(PROVIDED INFORMATION begins)

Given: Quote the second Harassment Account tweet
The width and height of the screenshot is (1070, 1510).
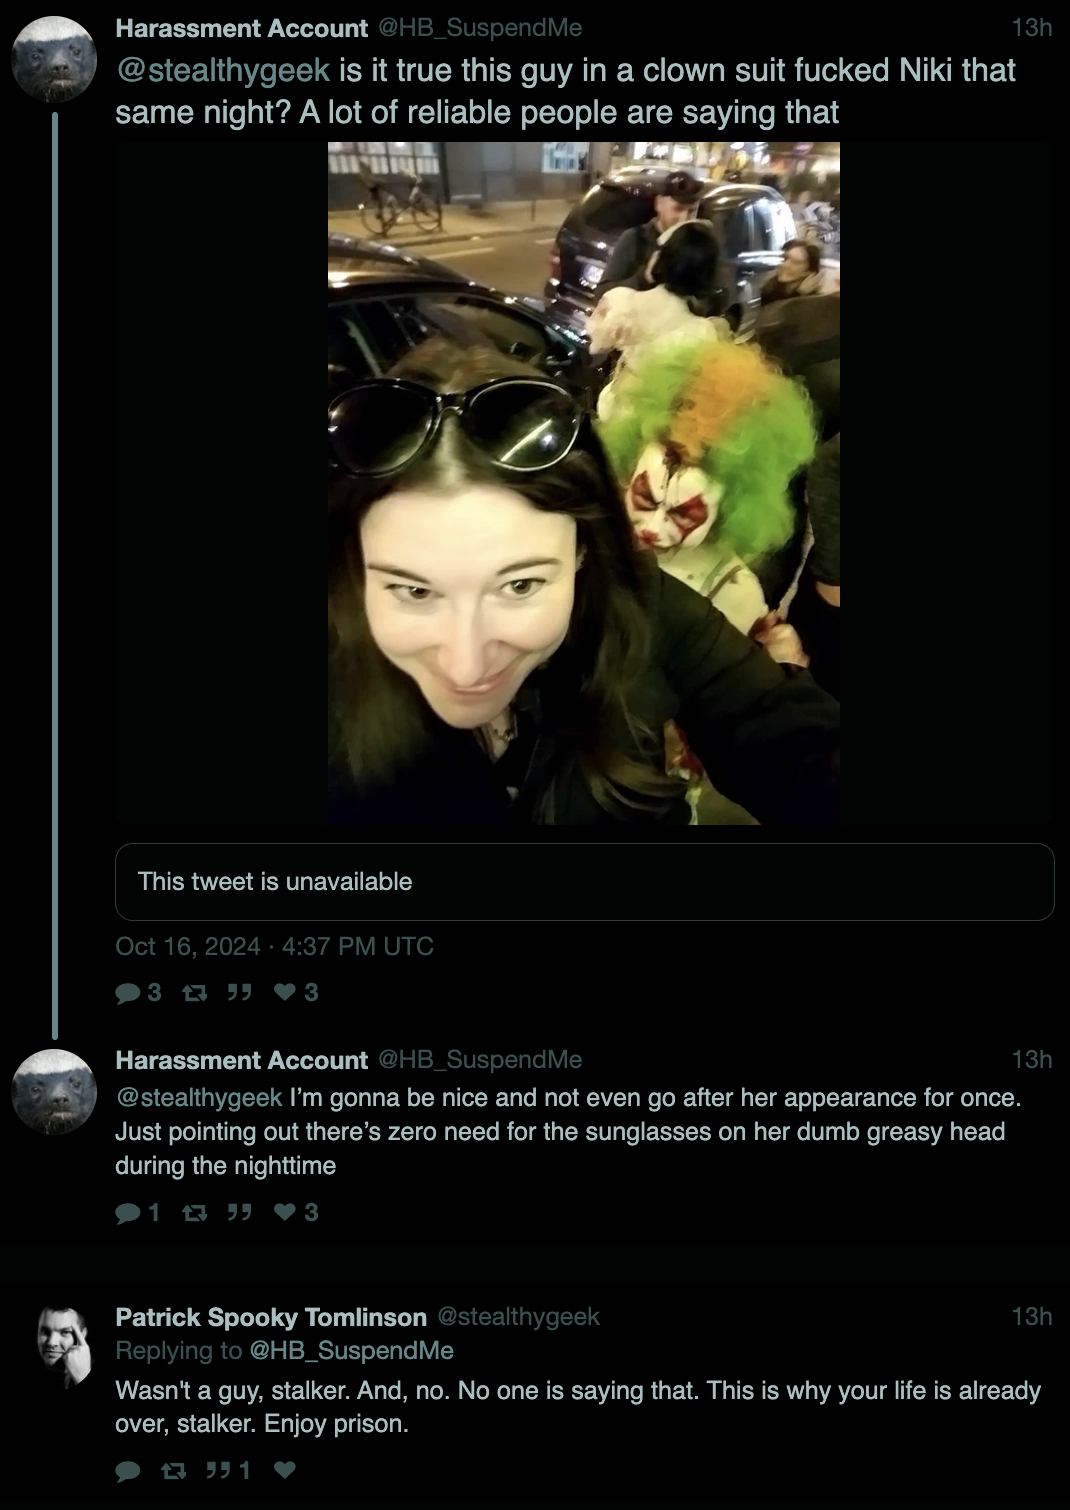Looking at the screenshot, I should [239, 1213].
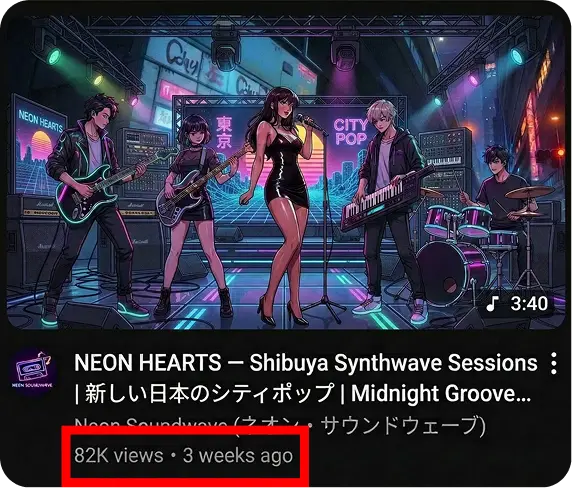The width and height of the screenshot is (572, 488).
Task: Click the 3 weeks ago upload date
Action: pyautogui.click(x=238, y=456)
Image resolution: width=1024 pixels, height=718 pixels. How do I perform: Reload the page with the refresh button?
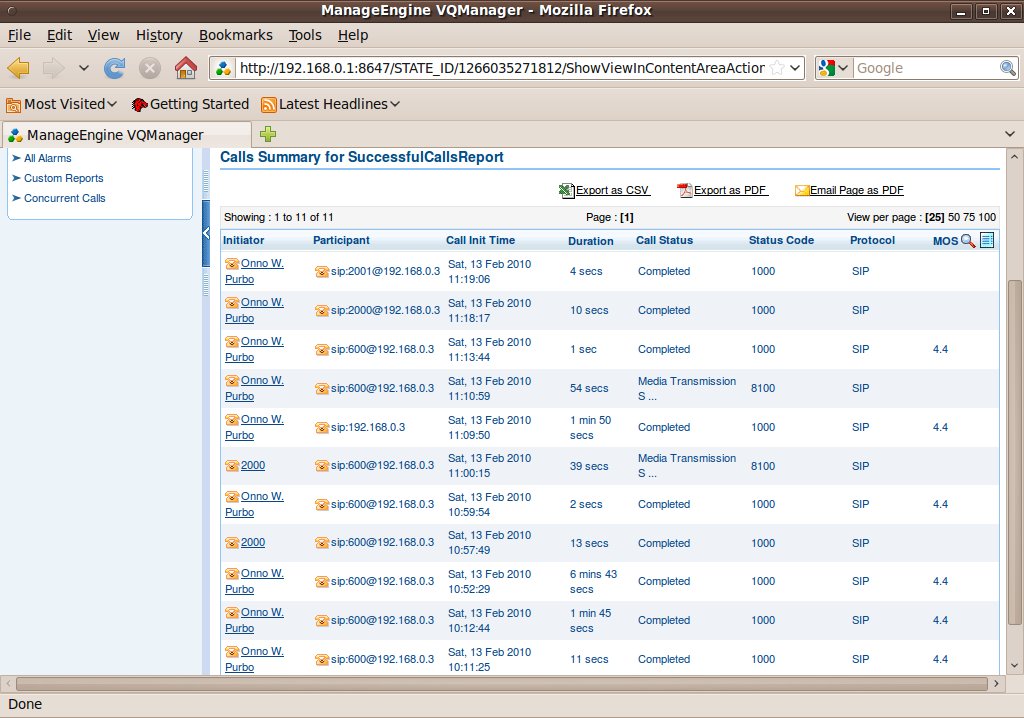point(115,68)

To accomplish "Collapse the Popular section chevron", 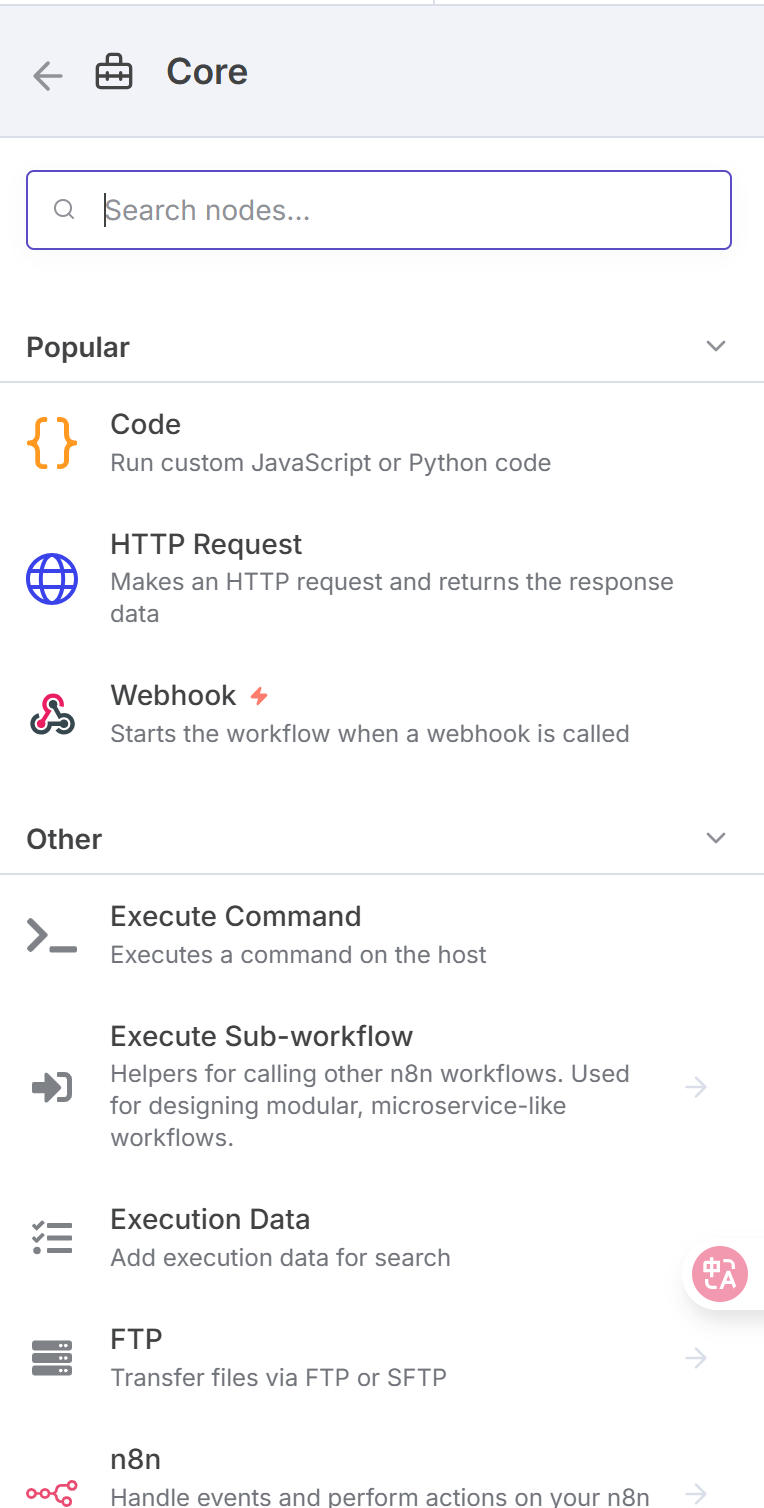I will [716, 346].
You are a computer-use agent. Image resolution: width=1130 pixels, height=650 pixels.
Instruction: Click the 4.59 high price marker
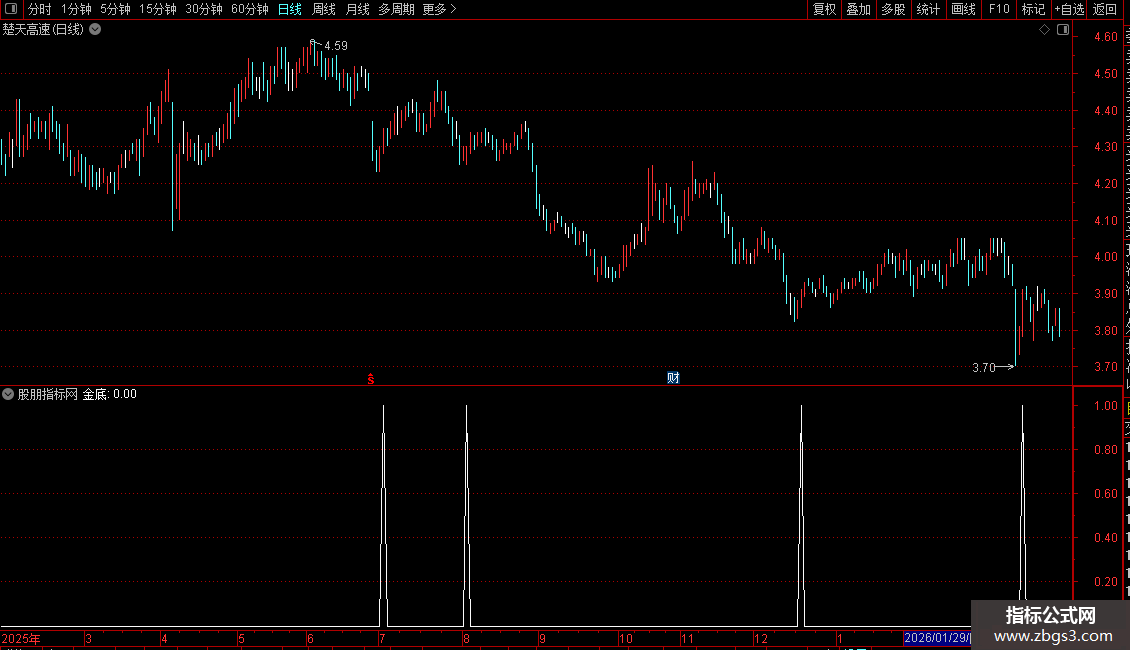click(x=336, y=45)
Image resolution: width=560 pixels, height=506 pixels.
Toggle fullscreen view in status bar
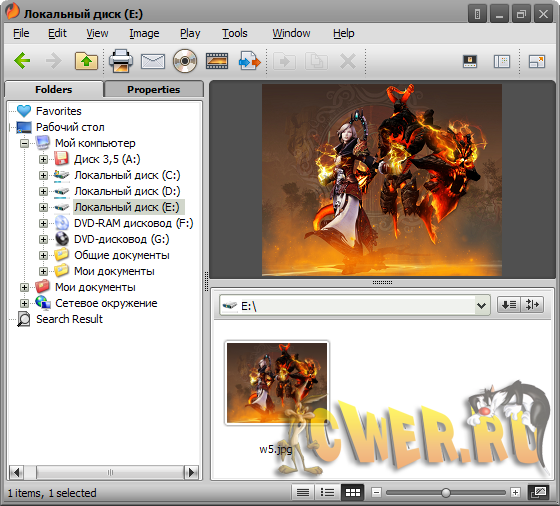pos(539,493)
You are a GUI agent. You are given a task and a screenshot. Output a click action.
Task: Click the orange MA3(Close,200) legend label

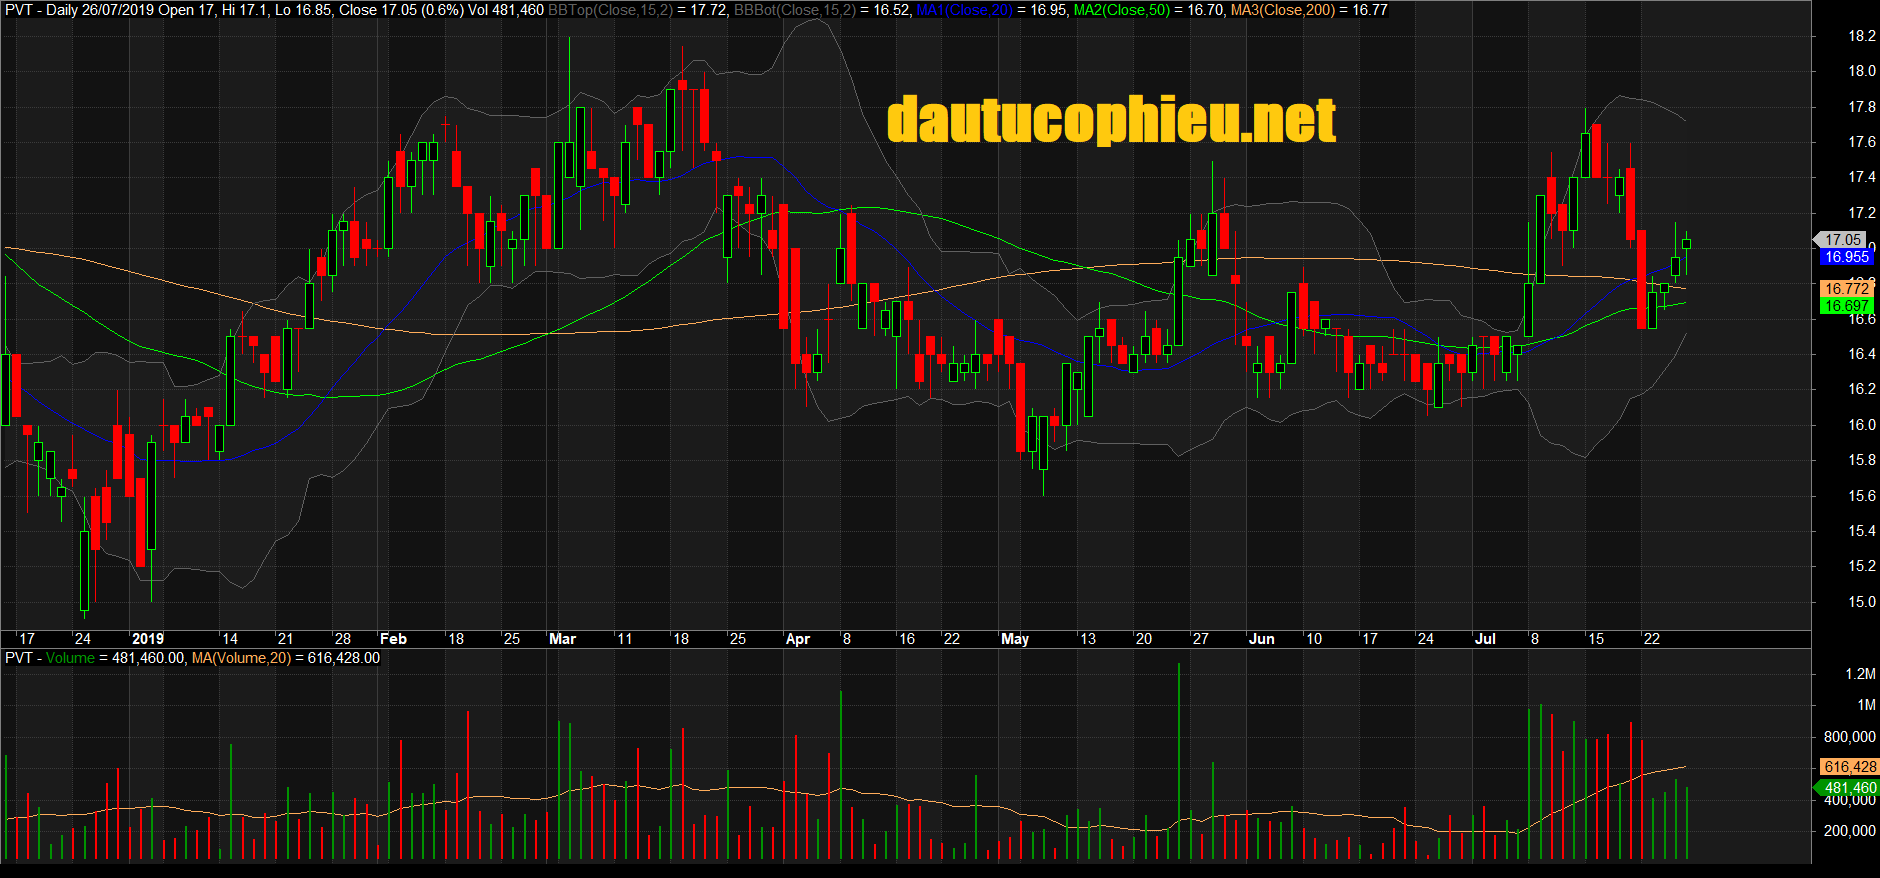(1282, 10)

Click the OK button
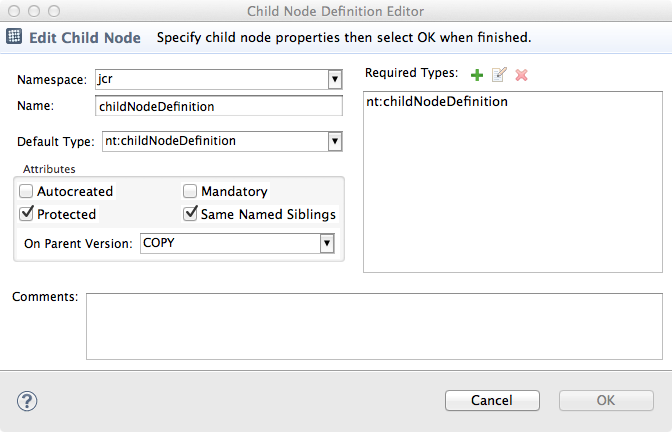tap(605, 400)
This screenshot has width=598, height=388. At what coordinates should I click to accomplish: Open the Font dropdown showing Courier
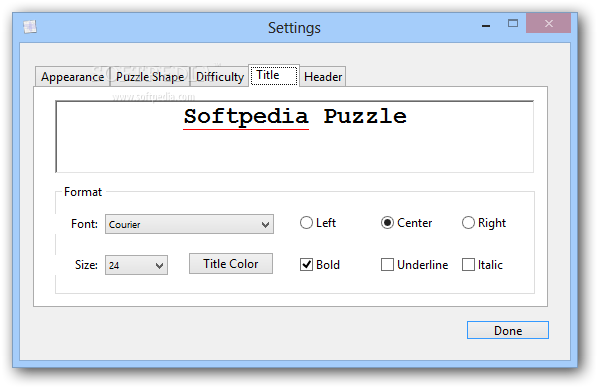pos(189,224)
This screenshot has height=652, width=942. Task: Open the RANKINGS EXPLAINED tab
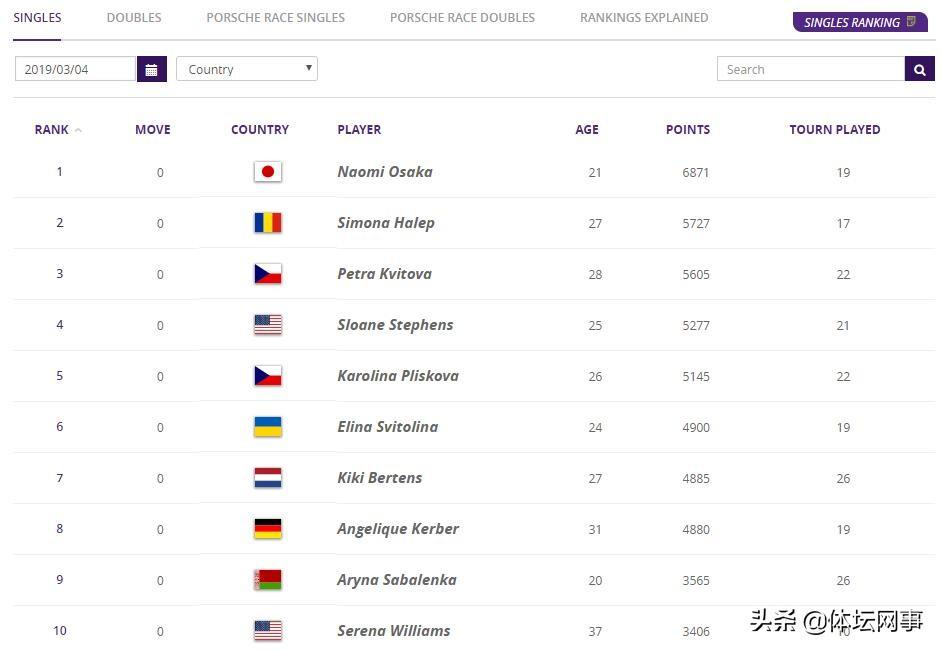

(PROVIDED INFORMATION ends)

What lines above contain the word "agent"? Please copy each one.

You are a computer-use agent. Image resolution: width=1130 pixels, height=650 pixels.
You are a GUI agent. You are given a task and a screenshot. Output a click action.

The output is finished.